Route information
- Maintained by State Highways
- Length: 8.1 mi (13.0 km) The 8.1-mile stretch refers to the stretch from Grand Southern Trunk Road, Pallavaram in the south to the Trunk Road, Poonamallee in the west.

Major junctions
- South end: Grand Southern Trunk Road at Pallavaram, Chennai
- West end: Trunk Road, Kumananchavadi, Poonamallee, Chennai

Location
- Country: India
- State: Tamil Nadu

Highway system
- Roads in India; Expressways; National; State; Asian; State Highways in Tamil Nadu

= Pallavaram–Kundrathur–Poonamallee Road =

Arterial Road in Chennai, Tamil Nadu, India

Pallavaram–Kundrathur–Poonamallee Road or State Highway 113A is an arterial road in Chennai City connecting Grand Southern Trunk Road in Pallavaram with Trunk Road in Kumananchavadi in Poonamallee running for a length of 13 km. The road is also known as Pammal Main Road. The road runs through Pammal, Anakaputhur, Kundrathur, Mangadu and Kumanan Chavadi.

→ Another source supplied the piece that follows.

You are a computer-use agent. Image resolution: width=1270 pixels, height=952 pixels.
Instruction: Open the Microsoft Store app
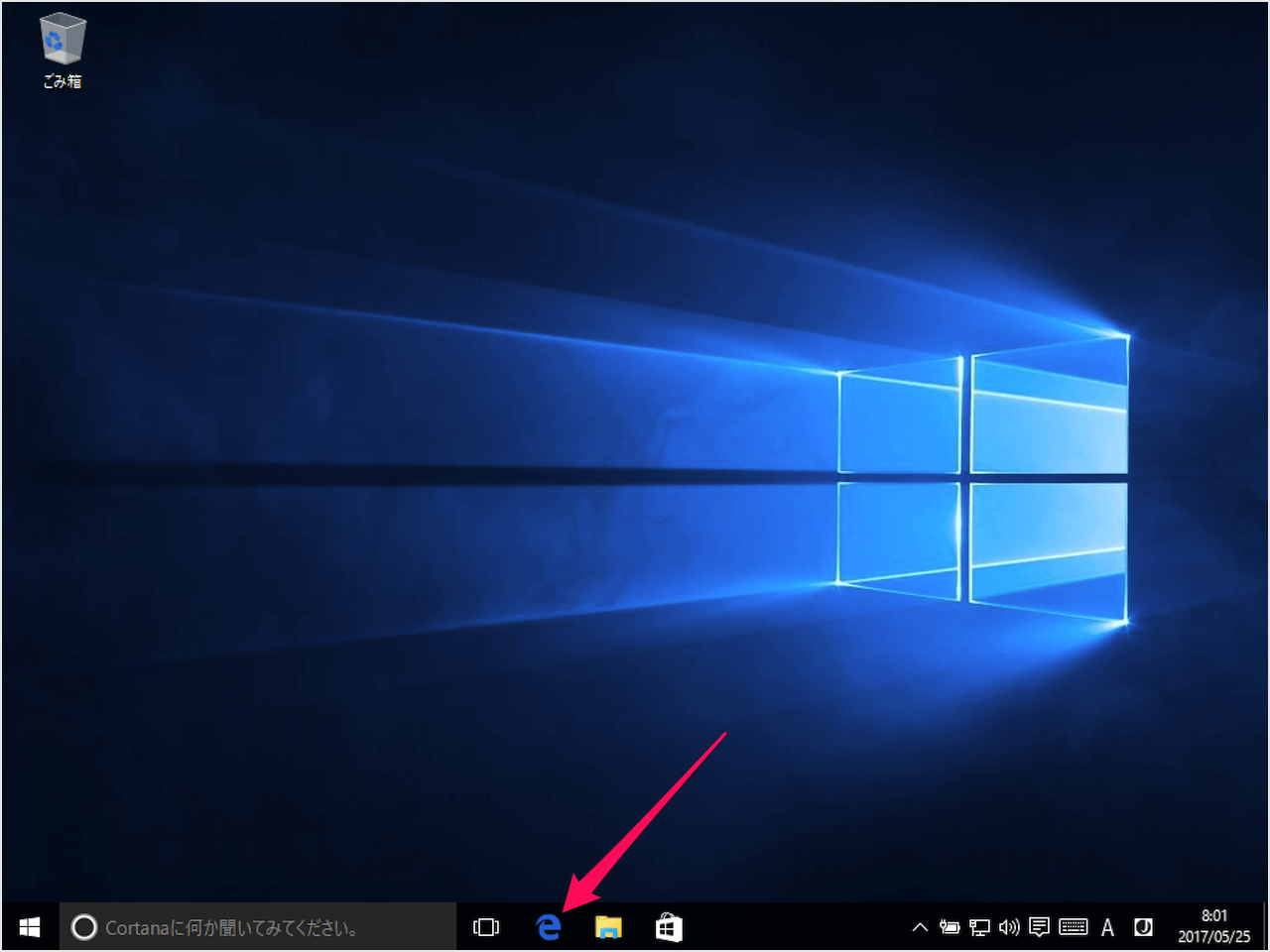(x=669, y=927)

About 4 km of the road is located in Pallavaram Taluk of Chengalpattu District, the part of Kundrathur Taluk of Kancheepuram District and remaining part is located in Poonamallee Taluk of Thiruvallur District.

== Light Rail Connectivity ==
As part of the Chennai Monorail Plan, Corridor 1 Plan for the Chennai Monorail includes 54 km long route from Vandalur to Puzhal via Pallavaram - Kundrathur - Poonamallee Road through Pallavaram, Pammal, Anakaputhur, Kundrathur, Mangadu, Kumananchavadi, Govardhanagiri, Avadi Market, Ambattur OT and Puzhal.

Later, Lighthouse - Poonamallee Route which was proposed for Monorail Project has been taken over by Chennai Metrorail and Vandalur - Velachery Monorail Project has been taken over by CMRL as part of Chennai Light Rail Connectivity between Tambaram and Velachery. Then the route is expected to be taken over for Chennai Light Rail between Pallavaram and Poonamallee which will be extended to Ambattur Industrial Estate and then reach Koyambedu as per Chennai Comprehensive Transportation Study by Chennai Metropolitan Development Authority.

== Road junctions ==

Some important junctions along SH 113A provides connectivity with other adjoining areas.

Road Junctions in Pammal

Pammal–Pozhichalur Road (Ambedkar Salai) connects Pammal with Pozhichalur and Cowl Bazaar Villages.

Pammal Kamarajar Salai connects Pammal Main Road with Pammal Nallathambi Road, Signal Office, Pozhichalur and Cowl Bazaar.

Pammal Anna Salai links Pammal with Nagalkeni.

Pammal–Thiruneermalai Road connects Pammal with Service Road along Chennai Bypass, Thiruneermalai, Thirumudivakkam towards Chennai Outer Ring Road.

Road Junctions in Kundrathur

Kundrathur–Sriperumbudur Road connects Kundrathur with Chennai Outer Ring Road, Sriperumbudur and Kanchipuram.

Kundrathur–Porur Road connects Kundrathur with Kovoor, Gerugambakkam, Porur, Vanagaram and Iyappanthangal.

Road Junctions in Mangadu

Mangadu Main Road connects Mangadu with Pattur, Kovoor and Moulivakkam.

Mangadu Link Road connects Mangadu with Chennai Outer Ring Road.

Road Junctions in Kumananchavadi

Poonamallee–Avadi High Road links Kumananchavadi with Senneerkuppam and Avadi.

== Upgradation works in road ==
The road from Pallavaram–Kundrathur stretch is narrow and commuters along the road demands widening of the road. Due to short width of the road, the road was proposed for expansion to 80 feet between Pallavaram and Anakaputhur and 100 feet between Anakaputhur and Kundrathur.

The State Highways Department announced to provide warning sign boards and lights along the road to make commuters aware of dangerous patches due to incomplete road works in Mangadu along Kundrathur–Poonamallee Section of the Road.